Heh, gimana bisa dia ngelawak tapi mukanya masih datar. Ujar Jauna dalam hati.

Seusai memperkenalkan diri siswa itu berjalan menghampiri kursi sebelah Jauna dan mulai duduk.

"Harusnya tadi gue terlambat aja biar bisa duduk bareng dia"

"Ish, coba aja si culun itu gak ada, gue bisa duduk samping dia tuh"

"Ganteng banget sih"

Beberapa bisikan menghampiri telinga Jauna, heh mereka pikir Jauna mau duduk di sebelah siswa itu? Jauna mulai kesal. Jauna akui Altan memang tampan, tapi memangnya kenapa jika Jauna yang duduk di sebelahnya? Apa ada yang salah?

Ya, seketika Jauna sadar, penampilannya lah yang salah. Bagai langit dan bumi jika ia dibandingkan dengan Altan. Menyedihkan sekali.

Bu Dara mulai melanjutkan pembicaraan yang sempat terputus. "Ya, jadi kita lanjutkan, ingat peraturan yang berlaku, taati dan hormati. Saya harus pamit karena pagi ini ada rapat guru dadakan. Untuk masalah kursi, saya harap tetap seperti ini hingga akhir semester ya. Dan, untuk Altan," kata bu Dara smbil menunjuk kearah mejanya, "Kamu bisa meminta penjelasan pada Jauna!" Altan hanya mengangguk.
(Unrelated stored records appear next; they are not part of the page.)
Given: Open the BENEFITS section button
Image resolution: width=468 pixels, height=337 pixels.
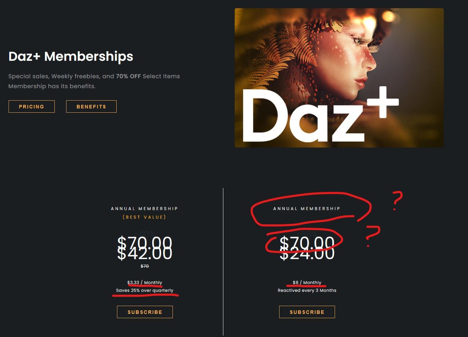Looking at the screenshot, I should coord(91,107).
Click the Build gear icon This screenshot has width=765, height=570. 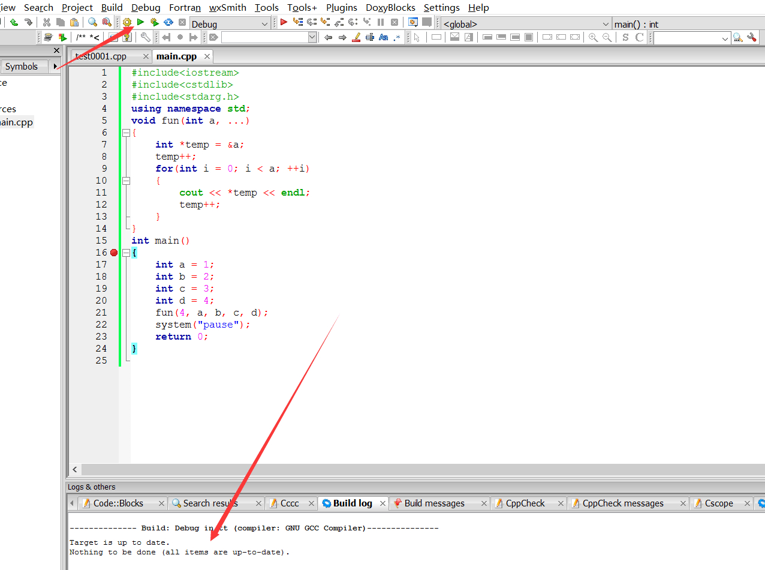pos(127,22)

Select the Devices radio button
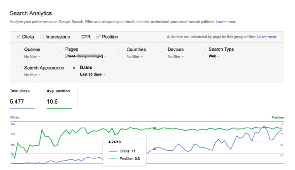[x=162, y=50]
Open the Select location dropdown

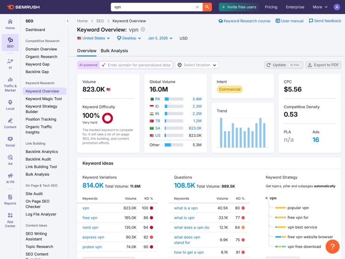click(x=197, y=65)
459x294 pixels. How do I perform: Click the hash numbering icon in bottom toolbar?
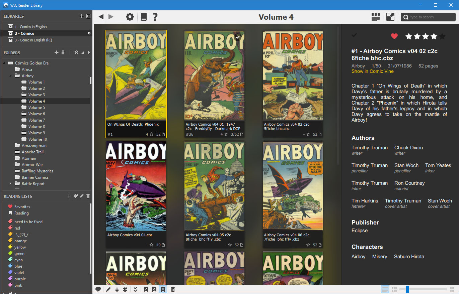125,289
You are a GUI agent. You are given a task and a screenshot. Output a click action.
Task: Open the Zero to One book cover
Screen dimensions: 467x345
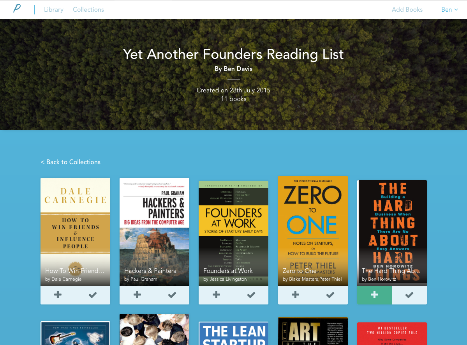pyautogui.click(x=313, y=230)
Bu Dara keluar kelas setelah mengucapkan salam.

"Lo gak usah jelasin apapun, gue udah tau semuanya." Dia ngomong apa barusan? Tidak usah menjeaskan apapun? Dia pikir Jauna mau? Menyebalkan. Lalu Jauna mulai memperhatikan pandangan siswi-siswi pada mereka, lebih tepatnya pada Altan.

Tiba-tiba seorang siswi menghampiri Altan, "Eh, kita belum kenalan loh. Kenalin, gue Nadya." Sambil mengulurkan tangannya pada Altan.
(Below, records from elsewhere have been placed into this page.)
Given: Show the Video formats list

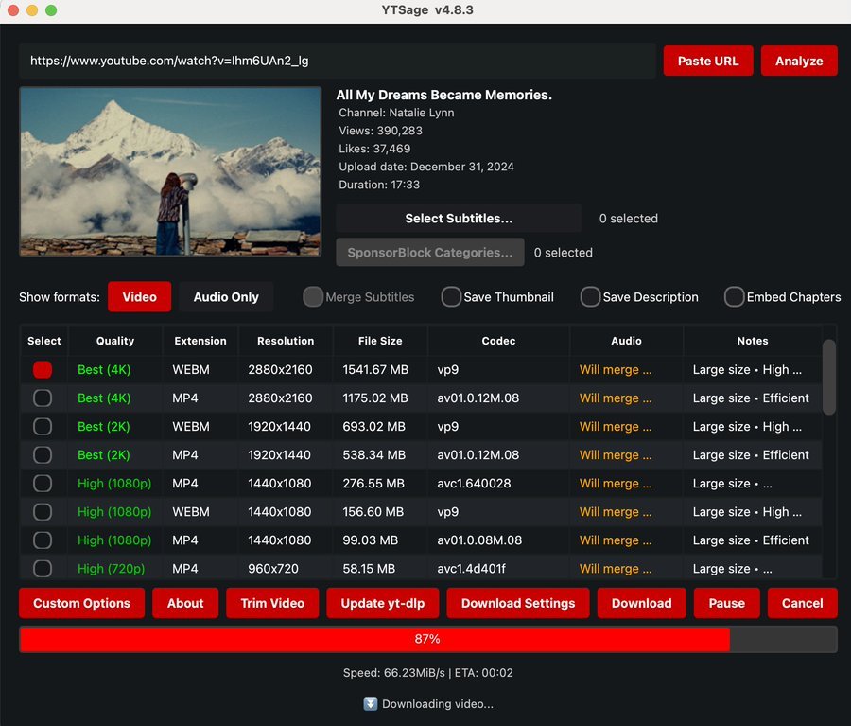Looking at the screenshot, I should pyautogui.click(x=139, y=296).
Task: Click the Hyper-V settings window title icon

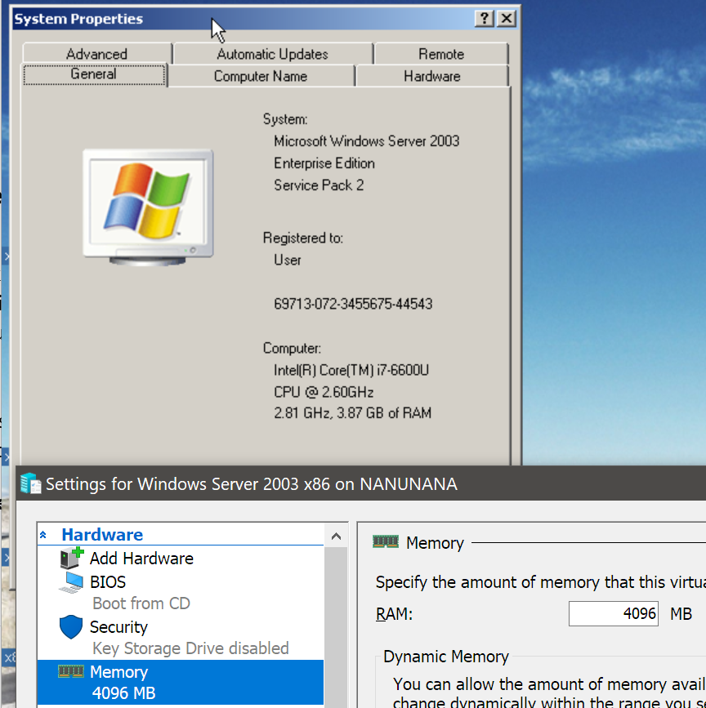Action: pyautogui.click(x=31, y=483)
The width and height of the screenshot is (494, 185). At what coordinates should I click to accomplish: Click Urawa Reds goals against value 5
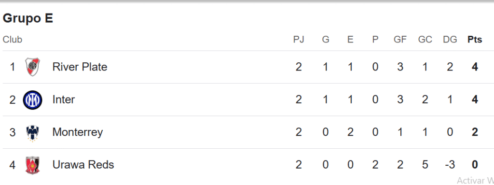[425, 165]
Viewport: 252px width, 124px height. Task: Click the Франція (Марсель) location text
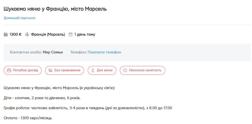(x=48, y=35)
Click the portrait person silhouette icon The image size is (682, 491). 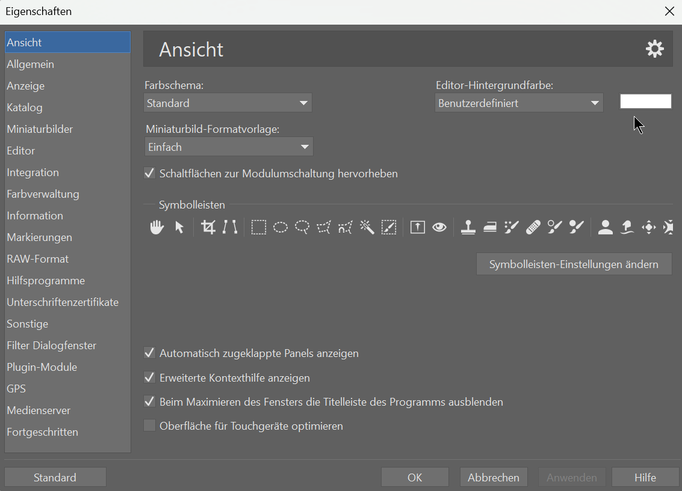605,227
Altan menatap Nadya sebentar lalu bangkit melewati Nadya, "Terus, apa hubungannya sama gue?" Jauna menengokkan kepalanya, barusan Altan ngomong apa? Songong banget nih orang. Kalo Jauna jadi Nadya, ia akan memukul Altan.

Tanpa sadar Jauna mengeluarkan raut tidak suka pada Altan. Nadya pun kembali ke kursinya dengan wajah ingin menangis. Ini baru hari pertama, dan ia tidak bisa membayangkan satu semester duduk bersama Altan.
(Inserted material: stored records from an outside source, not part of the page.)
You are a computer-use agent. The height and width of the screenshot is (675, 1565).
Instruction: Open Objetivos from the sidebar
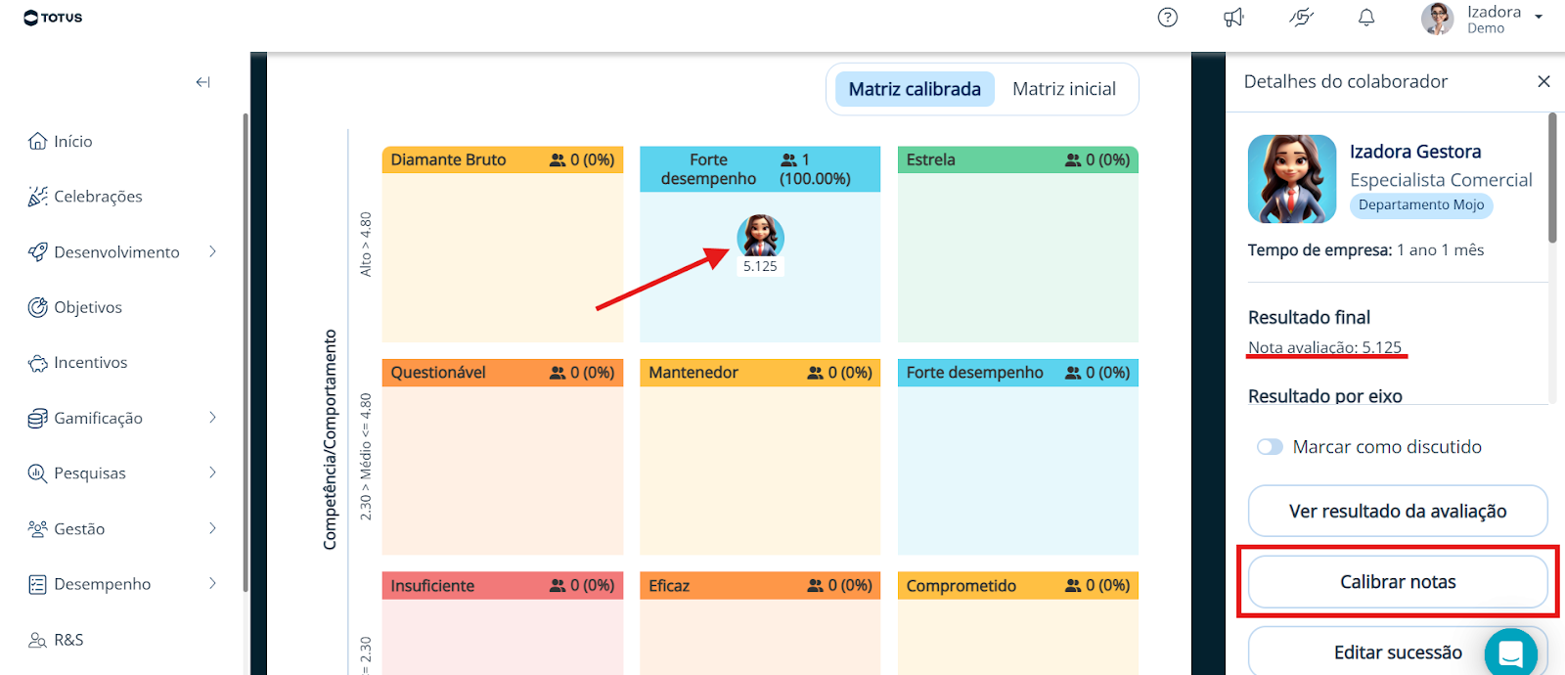[x=88, y=307]
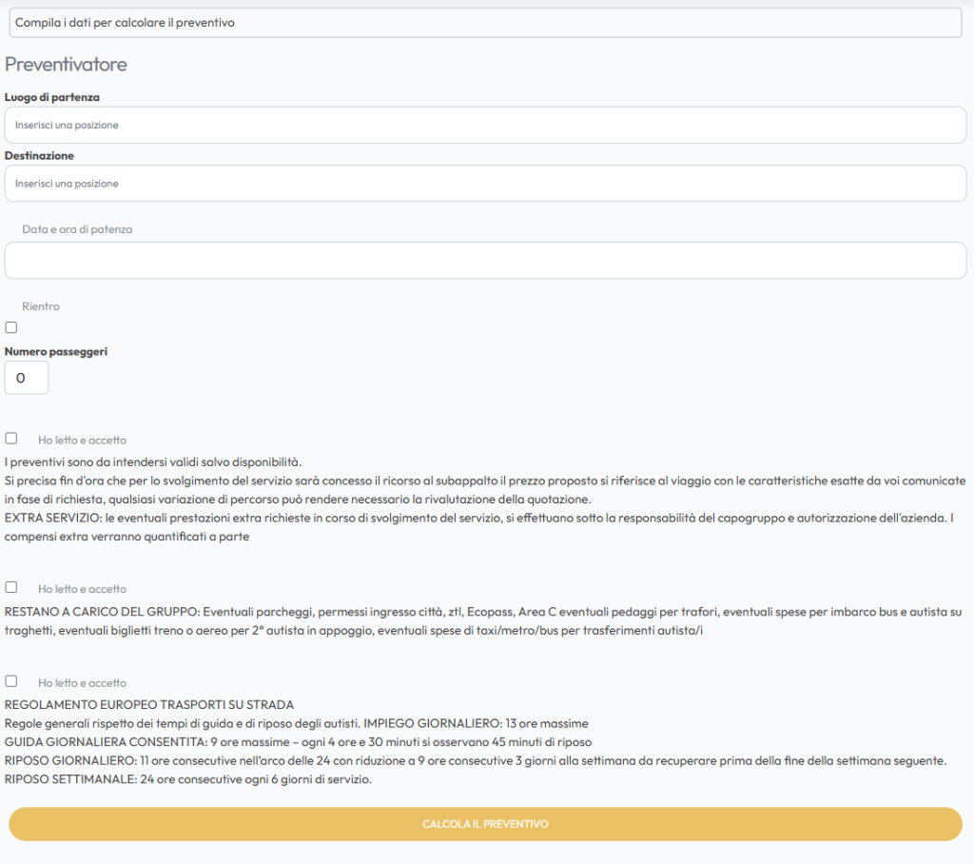974x864 pixels.
Task: Click the 'Data e ora di patenza' label
Action: tap(77, 229)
Kelas sudah hampir kosong, tapi Jauna masih nyaman dengan posisinya. Memang hobinya berdiam diri di kelas sampai sepi. Untuk apa? Untuk mendapatkan inspirasi. Ia memiliki hobi menulis sejak kecil. Menurutnya, tulisan-tulisannya lah yang membuatnya terus hidup. Ia akan mati, tapi tidak dengan tulisannya.